Source
As of December 31, 2023, unrecognized share-based compensation expense associated with the granted RSUs, restricted stock and stock options is $3,048, which is expected to be recognized over a weighted average period of 1.2 years. For the years ended December 31, 2023 and 2022, share-based compensation for the Company’s equity awards were allocated to the following lines in the consolidated financial statements: 

 

  

Year Ended December 31,

 

(In thousands)

 

2023

  

2022

 

Sales and marketing

 $543  $600 

Product development

  626   556 

General and administrative

  2,640   2,861 

Share-based compensation expense

  3,809   4,017 

Capitalized in intangible assets

  94   97 

Total share-based compensation

 $3,903  $4,114 

 

As of December 31, 2023, the Company recorded a liability of $53 related to PSUs that are to be settled in cash.

Information supplied
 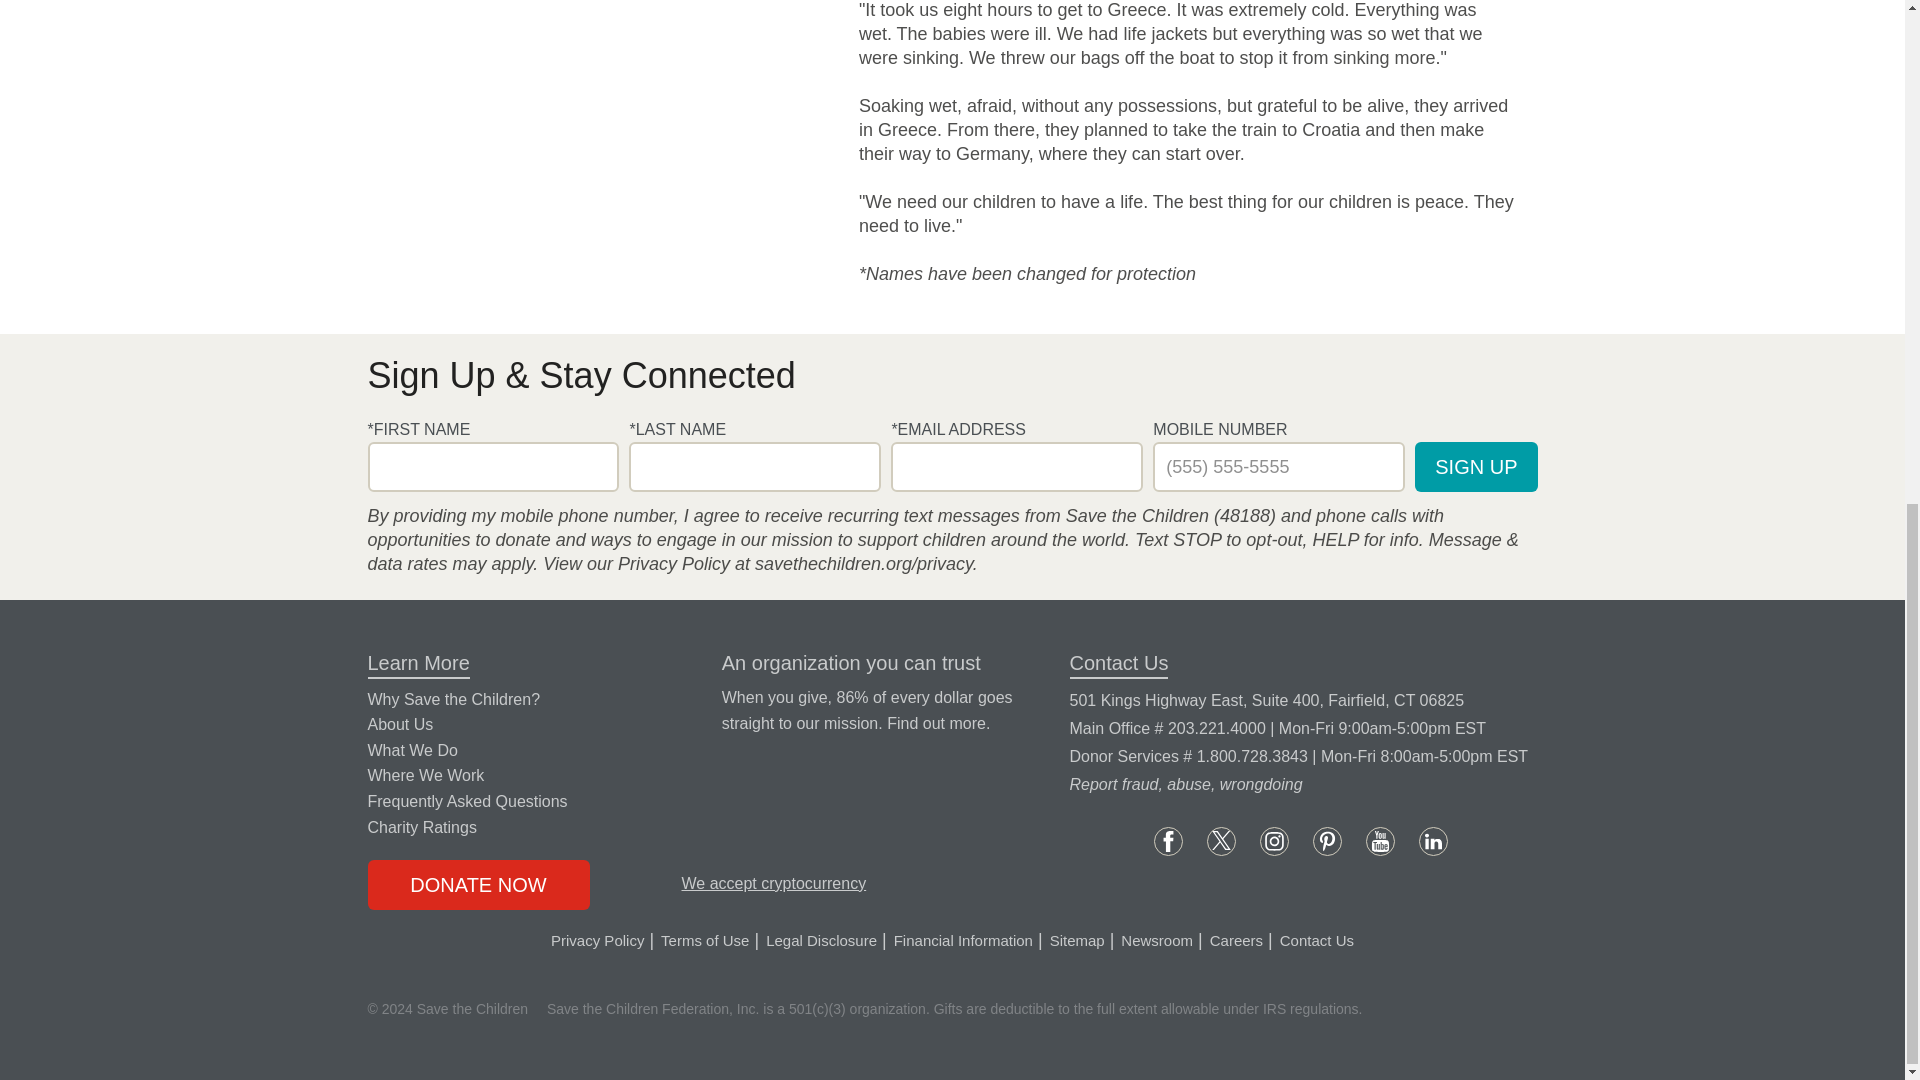 I want to click on pinterest, so click(x=1328, y=842).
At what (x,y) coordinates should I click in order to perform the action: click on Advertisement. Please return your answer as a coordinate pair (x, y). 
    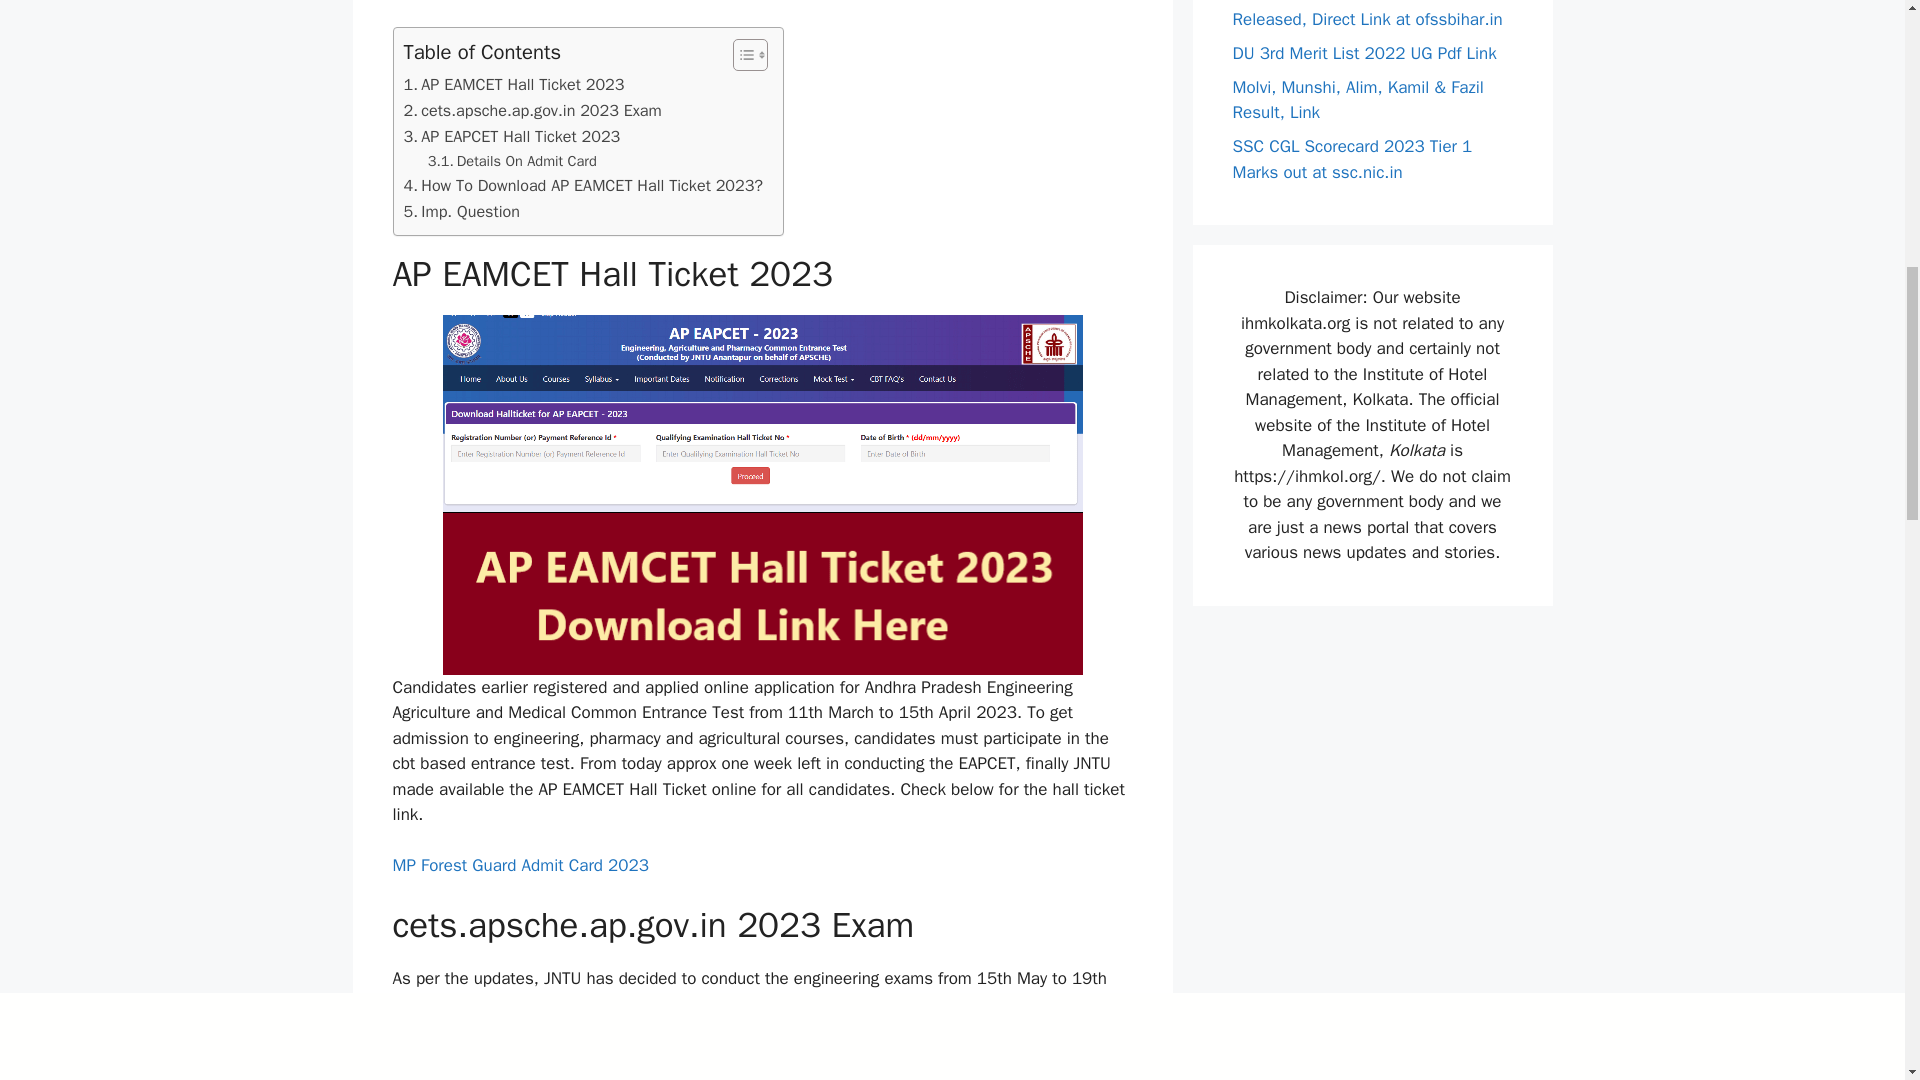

Challenge A
According to the share-based compensation note, over what weighted average period is the unrecognized expense as of December 31, 2023 expected to be recognized?
Challenge B
Return the part of the share-based compensation note that begins at the words "3,809   4,017" and stops after "settled in cash.".
The material has no connection to the share-based compensation note.

Complete answer A
1.2 years.

Complete answer B
3,809   4,017 

Capitalized in intangible assets

  94   97 

Total share-based compensation

 $3,903  $4,114 

 

As of December 31, 2023, the Company recorded a liability of $53 related to PSUs that are to be settled in cash.